**Work task**
Could you restate the whole listing word for word?

=== Begin Enclosure ===

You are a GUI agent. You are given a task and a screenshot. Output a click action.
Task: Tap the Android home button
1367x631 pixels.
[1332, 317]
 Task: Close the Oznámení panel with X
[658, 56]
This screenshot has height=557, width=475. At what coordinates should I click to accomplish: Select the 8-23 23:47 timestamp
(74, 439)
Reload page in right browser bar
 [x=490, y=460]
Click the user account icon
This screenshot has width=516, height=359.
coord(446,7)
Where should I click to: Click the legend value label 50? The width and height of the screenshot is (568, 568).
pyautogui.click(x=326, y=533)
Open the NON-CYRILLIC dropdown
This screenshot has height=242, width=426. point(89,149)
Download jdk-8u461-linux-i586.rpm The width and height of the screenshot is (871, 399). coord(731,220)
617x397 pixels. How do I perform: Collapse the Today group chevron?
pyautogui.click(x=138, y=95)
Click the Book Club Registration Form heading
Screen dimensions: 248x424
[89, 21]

=== End Enclosure ===

**Output below**
You are a GUI agent. You are given a task and a screenshot. Output a click action.
Task: Tap the Android home button
1367x631 pixels.
[1332, 317]
 Task: Close the Oznámení panel with X
[658, 56]
This screenshot has height=557, width=475. At what coordinates should I click to accomplish: Select the 8-23 23:47 timestamp
(74, 439)
Reload page in right browser bar
 [x=490, y=460]
Click the user account icon
This screenshot has width=516, height=359.
coord(446,7)
Where should I click to: Click the legend value label 50? The width and height of the screenshot is (568, 568).
pyautogui.click(x=326, y=533)
Open the NON-CYRILLIC dropdown
This screenshot has height=242, width=426. point(89,149)
Download jdk-8u461-linux-i586.rpm The width and height of the screenshot is (871, 399). coord(731,220)
617x397 pixels. How do I perform: Collapse the Today group chevron?
pyautogui.click(x=138, y=95)
Click the Book Club Registration Form heading
Screen dimensions: 248x424
[89, 21]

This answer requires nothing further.